I sigh. Cool air smelling of salt and Chinese tobacco fills my lungs on the uptake. The two rooms of this, my one-man abbey by the sea, have carried this aroma for decades. For some reason, this surprises me. Again. I shake my head and breathe on the windowpane. A clear ring opens in the frost, tears of ice melt forming runnels down the glass. Through this impromptu porthole I spy the breakers pounding the beach. "My very own camera obscura," I say to the silence of the room, and the idea brings a smile to my cracked lips. Wincing, I run a finger over my bottom lip; it comes away clean and dry. The whoosh of waves echoes the little sigh of relief escaping my mouth. No blood this time. This is good.

The spot on the glass begins to fog over as the wan heat from my earlier breath dissipates. The ocean beyond distorts and ripples, gradually becoming more of an idea about waves and less of a concrete reality. The effect is not unpleasant, akin to that diffusion of thoughts and images that occurs in my mind often as I drift off to dream. Dreams, anyway, on those occasions where I am blessed by Caer Ibormeith to have them. Thoughts of Celtic myths haunt me almost every day here by the ocean; I chuckle ruefully to think that too often these nights it seems only goddesses or medication can carry me to the isle of sleep. I much prefer goddesses.

Wind moans gently around the eaves of my cottage. I hear the susurration of sand across the glass. Shivers track up and down my spine. The sound joins with the groanings of the breakers and my mind is seized by the absurd idea that the ocean, or someone in it, is attempting conversation. Or calling me to join them, there under the cold gel of the sea. My thoughts again drift to my Celtic past, the salt tang of which flows in my veins, pushing and pulling on my heart in tides of blood. Crazily, I think it might be Manannán mac Lir calling to me in the froth and flow of the iron-green waves. Perhaps, perhaps.

The makeshift lens of breath and heat is rimed over. Winter grips the beach here on the headland, and I am weary of constantly feeding the timid fire that smolders on the worn bricks of the hearth. I don't burn peat as much as I used to; nowadays it is more likely to be hardwood when I can get it. Burns brighter and hotter, although I reckon my tea tastes not the same as it might from a kettle kissed by a peat fire. But I haven't risen from my chair in what seems hours and the cottage is growing cold. The hearth seems far away.

I rub the glass again. I want to see the waves, the spray. They glisten in an unexpected shaft of sunlight that lances through the sullen pewter sky.

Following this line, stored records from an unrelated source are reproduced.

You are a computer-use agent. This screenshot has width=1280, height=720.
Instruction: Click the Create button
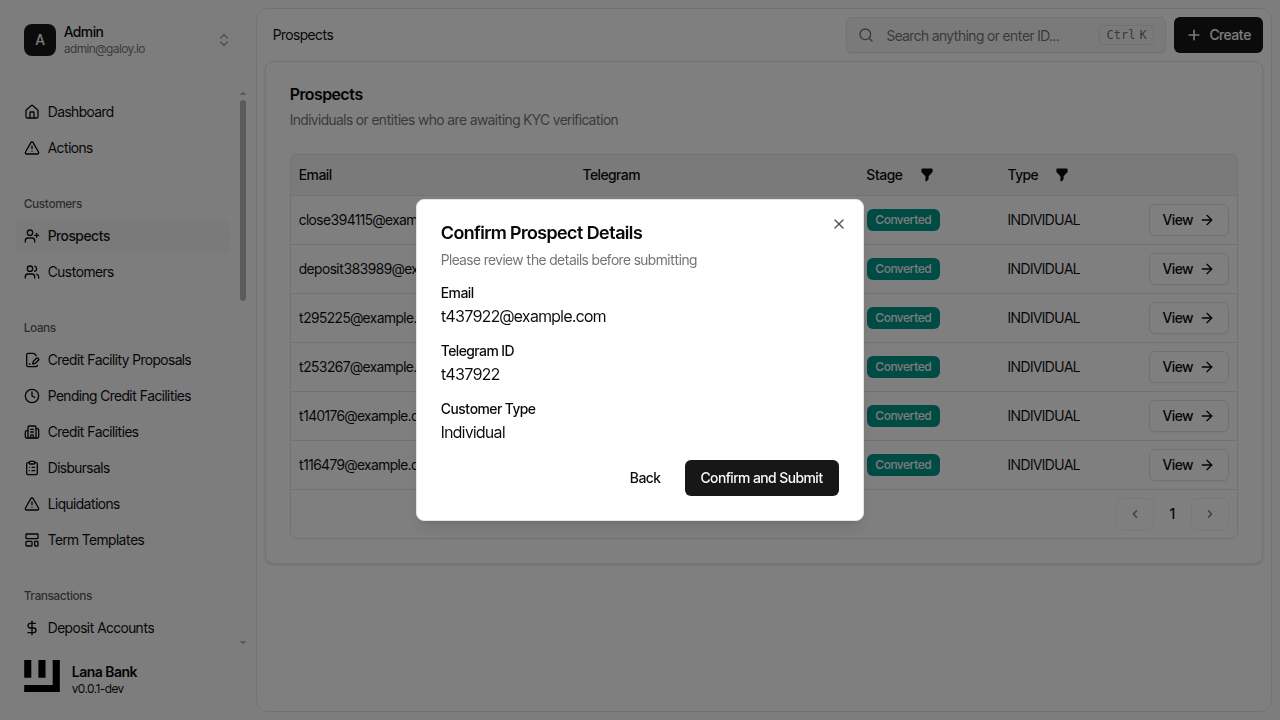coord(1218,35)
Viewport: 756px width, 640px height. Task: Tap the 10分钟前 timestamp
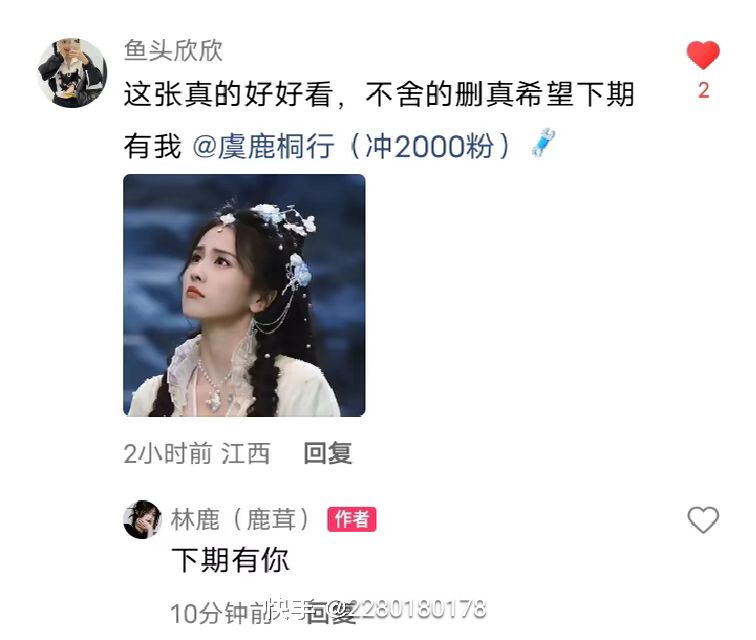pos(221,614)
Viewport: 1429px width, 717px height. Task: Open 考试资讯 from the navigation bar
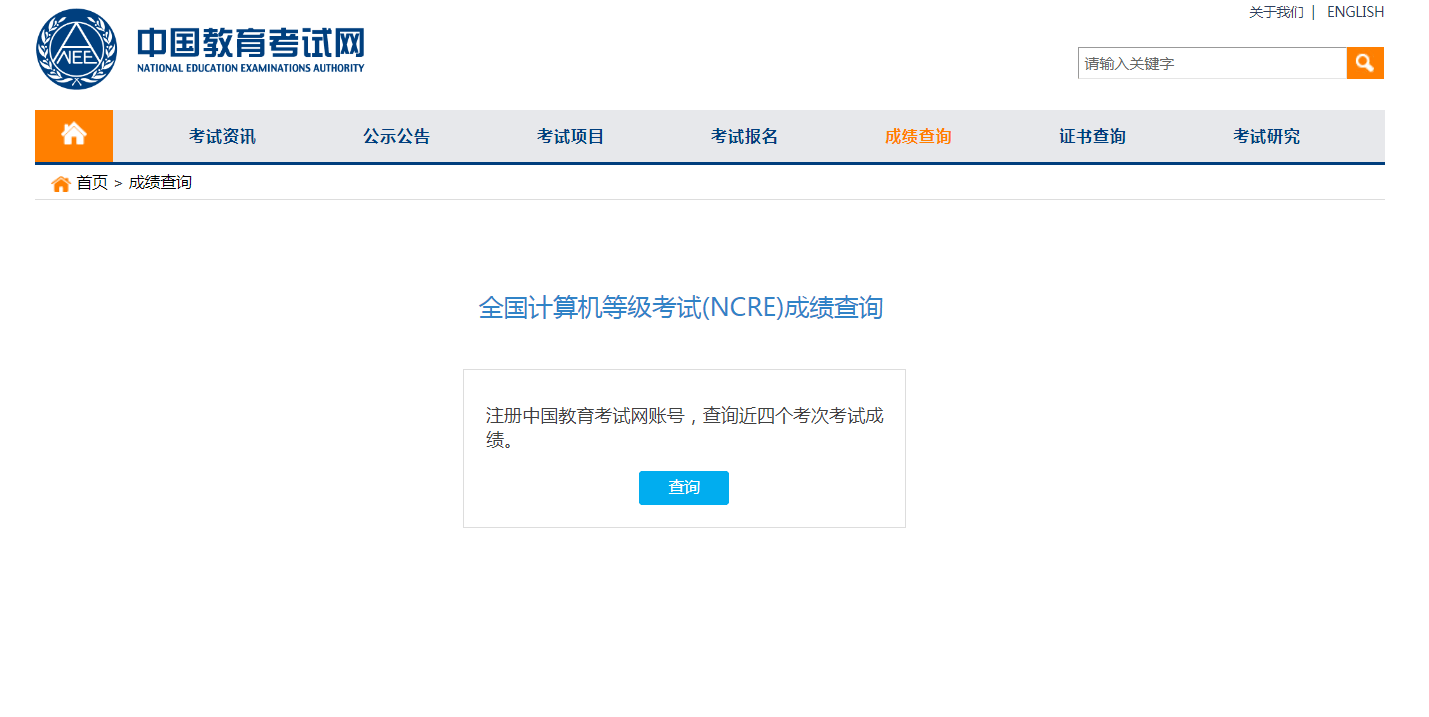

Unbidden my hand creeps toward the cigarette I said I wouldn't smoke. My other grips the worn chrome lighter that belonged to my father, and his father before him. Yellow-blue flame flares into existence, lighting up the thin cast of my face reflecting momentarily in the window glass. The flame extinguished, my face vanishes, leaving me to gaze through a widening hole in the frost.

I breathe, I listen, my lungs fill with smoke and sand. It is the last day of the year, I have been told, and if we are blessed, tomorrow the sea and I will carry on as usual.

19 December 2012

Tide

The old soul wearing a middle ground body sat in preternatural calm, on warm rocks with the cold sea lapping at his feet. He thought of currents, the Gulf Stream and Humboldts of the world caressing his legs with soft whispers of presences in the deep. His jeans were three shade of indigo dissolving into the restless water. There were barnacles, scratchy.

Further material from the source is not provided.